Andi -- Thank you, another family member of Pete's! One of the treats for Pete last night was a Pijjie Massage, where I faced her and ran my thumbs along her shoulders, under her beak, and ran my forefingers down her head at the same time. She loved it, giving me sweet little soft clucking noises.

Thank you again to everyone ... pigeons are a blessing, for sure.


----------



## Pigeonpal2002 (Jul 27, 2002)

Hi Derrick, 

Boy, you're so precise in your replies! Well, it's a great "family" we have here in this forum and you're a part of it and there is no escape now! 

You're a valuable and very much admired and respected person here.

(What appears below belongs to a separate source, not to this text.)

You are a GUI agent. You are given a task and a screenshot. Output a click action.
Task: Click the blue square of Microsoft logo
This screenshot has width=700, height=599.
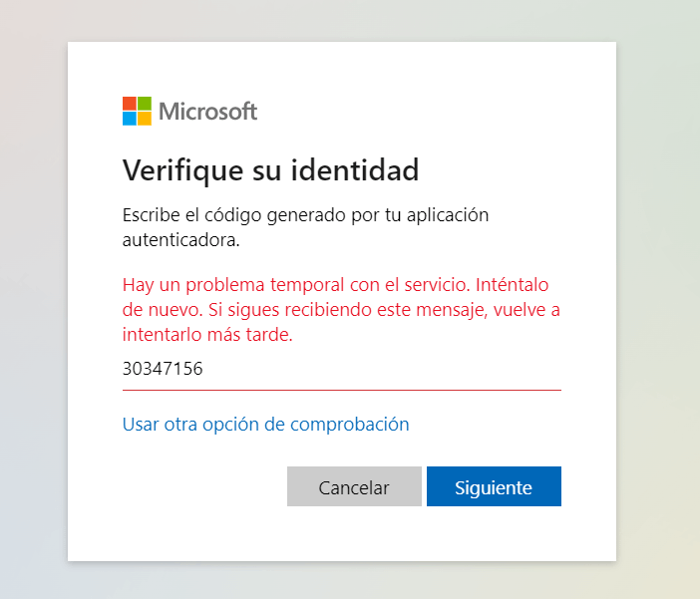pos(130,119)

You're so very kind and thoughtful to acknowledge each member's post individually with equally unique responses.

Yes, my dad is doing pretty good, thank you for remembering and mentioning.


----------



## Reti (Jul 20, 2003)

Happy belated Birthday, Pete.
Sorry I missed it. Hope you and Derrick had a great day.

Reti


----------



## Pikachu23739 (Jan 6, 2006)

dekebrent said:


> Today is my beloved Pete's first birthday. For those of you who have not read previous postings about my pet, Pete is a feral hen I rescued in May 2005. She was on my doorstep with a broken wing and leg. I caught her -- boy did she waddle fast for an injured little ball of feathers  -- and made a place for her in my dining room until I could take her to a vet a few days later. I was very fortunate to find a kind and caring vet who provided me with anti-inflammatory gel for Pete's wing and leg, as well as meds for her internal parasites. Within a month or so, Pete's wounded wing and leg healed for the most part. Her wing is still a little out of place, but she flies like a champ around her room and, when I'm home, the house.
> 
> I decided to keep Pete after she healed for two reasons. First, I felt like she could be singled out by raptors because she appears injured to some degree, with her wing somewhat out of place. Second though, after a relatively short time, Pete began to bond with me, and became tame quickly. As for the name, you've probably figured that out -- I thought she was a "he" initially, and refused to change the name after she began laying eggs, particularly because it was a name she recognized.
> 
> ...


_*happy birthday pet..*_


----------



## Jimmy Jo (Oct 16, 2005)

Happy (belated ) Birthday Ms. Pete !!! You are certainly a Beautiful Girl, I just love those long stockings of yours and, my goodness, was that a "Milk Bath" you were taking ?! It's very clear that your Daddy Loves you Dearly...and I can see why, you are a Lovely little Princess ! Again... Happy Birthday and Many, Many, Many More !!!


----------



## dekebrent (Jun 17, 2005)

Reti, Pikachu and Jan -- Pete and I thank you for the birthday wishes. Her "stockings" are just adorable. As for the bath, she is in bowl w/ an off-white bottom, which is why she looks like she is bathing in milk or some other non-clear liquid. As I am sure you three and many others in the community can relate, one of the joys of raising a pigeon is watching the development of its personality. I can tell you that Miss Pete is just a riot, from sitting on my shoulder gently pecking me until I get some peanut treats for her, to flying into my lap yesterday to watch TV ... right after she'd taken a bath. Thus, I had a soaked pigeon resting on my lap, drying herself on my sweatpants while taking a nap. Priceless.


----------